* INFORMATION PROVIDED *
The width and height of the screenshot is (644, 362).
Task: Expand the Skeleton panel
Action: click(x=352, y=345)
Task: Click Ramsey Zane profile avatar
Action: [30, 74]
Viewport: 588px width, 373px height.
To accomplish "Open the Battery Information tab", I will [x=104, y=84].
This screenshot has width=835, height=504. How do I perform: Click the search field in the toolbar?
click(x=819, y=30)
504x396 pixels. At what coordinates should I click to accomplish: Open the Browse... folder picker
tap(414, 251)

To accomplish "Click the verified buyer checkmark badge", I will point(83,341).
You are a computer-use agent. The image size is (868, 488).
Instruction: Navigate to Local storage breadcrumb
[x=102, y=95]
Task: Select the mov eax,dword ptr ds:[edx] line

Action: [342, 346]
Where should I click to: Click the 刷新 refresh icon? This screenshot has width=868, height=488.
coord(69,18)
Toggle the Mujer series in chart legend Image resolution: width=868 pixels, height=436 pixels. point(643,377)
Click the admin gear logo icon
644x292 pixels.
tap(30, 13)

...

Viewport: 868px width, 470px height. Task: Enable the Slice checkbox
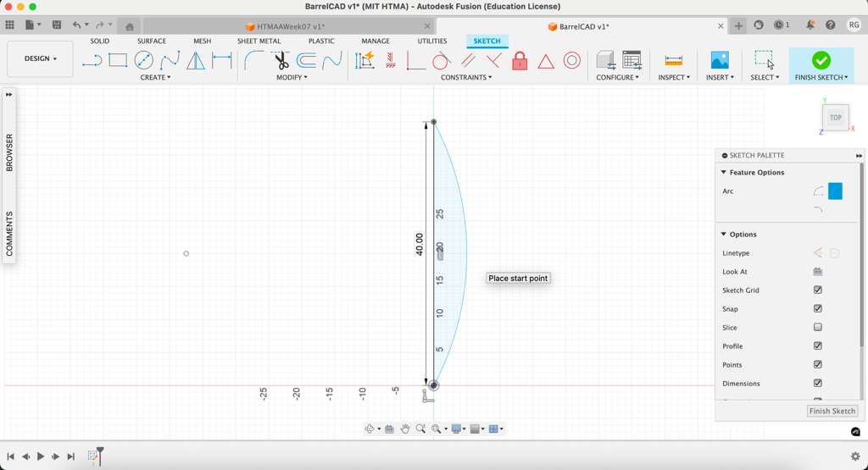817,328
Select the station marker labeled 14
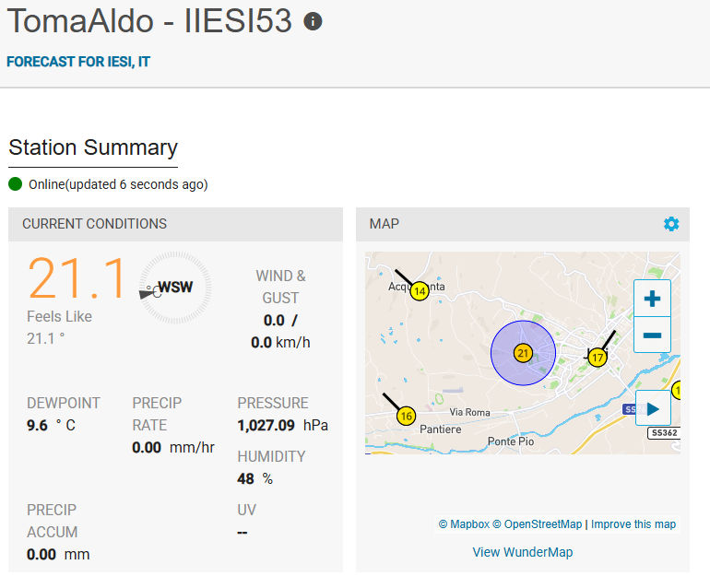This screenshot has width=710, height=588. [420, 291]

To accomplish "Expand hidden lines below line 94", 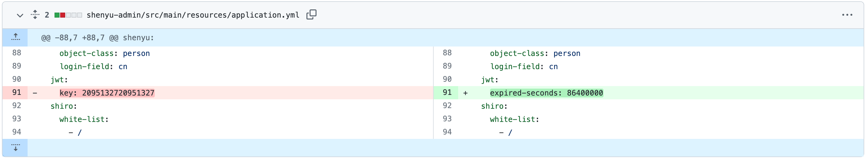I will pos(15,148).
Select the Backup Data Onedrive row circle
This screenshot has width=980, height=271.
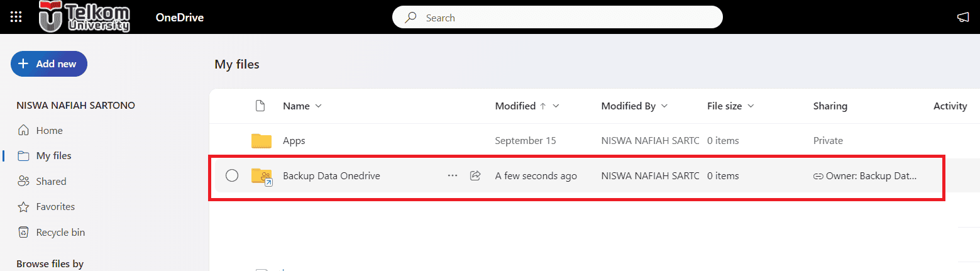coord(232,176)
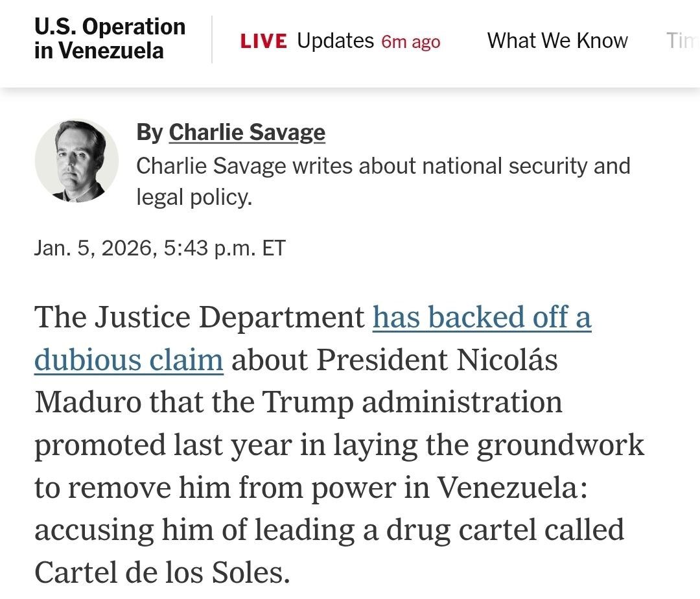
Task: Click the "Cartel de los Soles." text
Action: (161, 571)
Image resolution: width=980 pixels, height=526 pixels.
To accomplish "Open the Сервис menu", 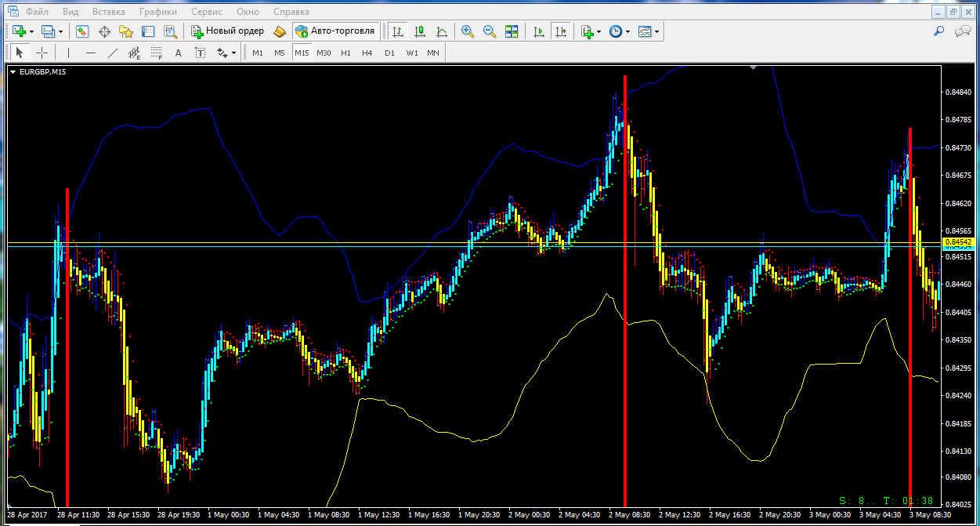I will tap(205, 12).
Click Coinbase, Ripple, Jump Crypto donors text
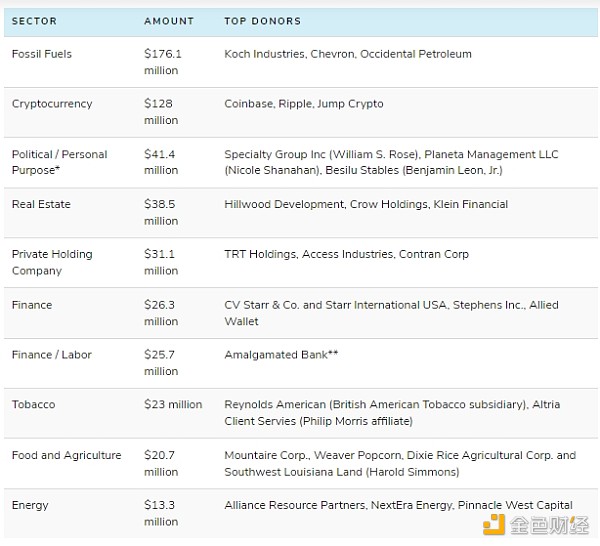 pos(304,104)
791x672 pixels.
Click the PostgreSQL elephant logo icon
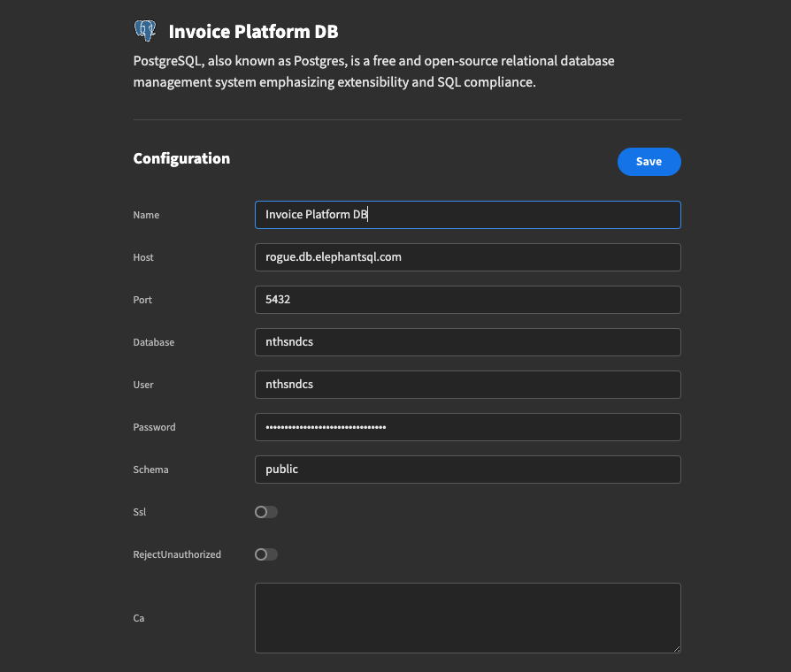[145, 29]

---

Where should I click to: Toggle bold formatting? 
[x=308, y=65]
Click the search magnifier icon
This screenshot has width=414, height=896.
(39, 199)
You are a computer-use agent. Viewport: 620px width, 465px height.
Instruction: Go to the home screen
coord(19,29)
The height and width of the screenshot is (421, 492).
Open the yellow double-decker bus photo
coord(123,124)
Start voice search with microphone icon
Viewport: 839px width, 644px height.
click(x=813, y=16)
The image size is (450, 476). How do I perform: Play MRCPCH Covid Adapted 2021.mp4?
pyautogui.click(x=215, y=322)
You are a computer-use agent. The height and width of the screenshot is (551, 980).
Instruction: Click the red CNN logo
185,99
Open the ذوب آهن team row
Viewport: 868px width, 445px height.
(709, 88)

* WHAT THIS TASK INVOLVES *
From the records given above, copy all lines containing "agent".

* WRITTEN ANSWER *
You are a computer-use agent. The image size is (868, 488).
You are a computer-use agent. Viewport: 620px width, 465px height.
You are a computer-use agent. The height and width of the screenshot is (551, 980).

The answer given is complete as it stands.